Requirement:
Repeat the lines below word for word, from the line with "Select the Pen" up to and including the line with "Action: (487, 83)".

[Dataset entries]
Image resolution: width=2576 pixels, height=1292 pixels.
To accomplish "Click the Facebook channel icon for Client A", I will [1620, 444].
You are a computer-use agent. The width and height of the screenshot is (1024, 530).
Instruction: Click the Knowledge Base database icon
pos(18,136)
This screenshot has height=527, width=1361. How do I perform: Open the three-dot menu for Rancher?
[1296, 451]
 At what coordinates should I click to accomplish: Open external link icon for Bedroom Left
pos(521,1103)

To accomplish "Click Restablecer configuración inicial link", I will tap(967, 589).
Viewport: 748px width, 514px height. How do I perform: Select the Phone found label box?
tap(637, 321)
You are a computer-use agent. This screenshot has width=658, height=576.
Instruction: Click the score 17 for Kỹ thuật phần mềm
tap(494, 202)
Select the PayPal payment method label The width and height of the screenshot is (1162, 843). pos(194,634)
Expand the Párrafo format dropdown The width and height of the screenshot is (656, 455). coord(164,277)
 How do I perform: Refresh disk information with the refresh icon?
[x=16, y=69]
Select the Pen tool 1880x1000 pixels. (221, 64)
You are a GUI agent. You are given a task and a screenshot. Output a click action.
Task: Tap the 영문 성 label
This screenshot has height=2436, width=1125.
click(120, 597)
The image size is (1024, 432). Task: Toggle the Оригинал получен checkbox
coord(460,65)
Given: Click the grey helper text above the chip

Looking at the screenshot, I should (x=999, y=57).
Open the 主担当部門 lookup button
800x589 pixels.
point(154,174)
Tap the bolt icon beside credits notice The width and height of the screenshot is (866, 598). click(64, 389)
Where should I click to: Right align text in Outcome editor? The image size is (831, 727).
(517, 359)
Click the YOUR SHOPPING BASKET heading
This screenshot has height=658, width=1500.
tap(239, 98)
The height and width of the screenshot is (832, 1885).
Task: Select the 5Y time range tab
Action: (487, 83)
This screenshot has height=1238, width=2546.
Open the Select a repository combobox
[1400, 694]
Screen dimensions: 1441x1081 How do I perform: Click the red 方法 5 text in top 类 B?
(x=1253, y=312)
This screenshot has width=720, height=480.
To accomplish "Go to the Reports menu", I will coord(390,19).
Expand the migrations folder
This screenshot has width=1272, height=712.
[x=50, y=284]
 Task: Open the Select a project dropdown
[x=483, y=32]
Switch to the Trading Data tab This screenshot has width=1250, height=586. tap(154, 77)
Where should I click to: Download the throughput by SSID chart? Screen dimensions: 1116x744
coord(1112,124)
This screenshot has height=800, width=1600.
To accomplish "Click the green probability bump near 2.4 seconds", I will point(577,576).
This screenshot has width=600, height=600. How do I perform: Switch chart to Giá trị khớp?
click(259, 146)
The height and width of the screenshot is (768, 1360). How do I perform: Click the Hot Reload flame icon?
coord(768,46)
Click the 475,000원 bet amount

Reply:
Select the Pen tool 1880x1000 pixels. (221, 64)
You are a GUI agent. You are given a task and a screenshot. Output a click action.
Task: Tap the 영문 성 label
This screenshot has height=2436, width=1125.
click(120, 597)
The image size is (1024, 432). Task: Toggle the Оригинал получен checkbox
coord(460,65)
Given: Click the grey helper text above the chip

Looking at the screenshot, I should (x=999, y=57).
Open the 主担当部門 lookup button
800x589 pixels.
point(154,174)
Tap the bolt icon beside credits notice The width and height of the screenshot is (866, 598). click(64, 389)
Where should I click to: Right align text in Outcome editor? The image size is (831, 727).
(517, 359)
Click the YOUR SHOPPING BASKET heading
This screenshot has height=658, width=1500.
tap(239, 98)
The height and width of the screenshot is (832, 1885).
Task: Select the 5Y time range tab
Action: (487, 83)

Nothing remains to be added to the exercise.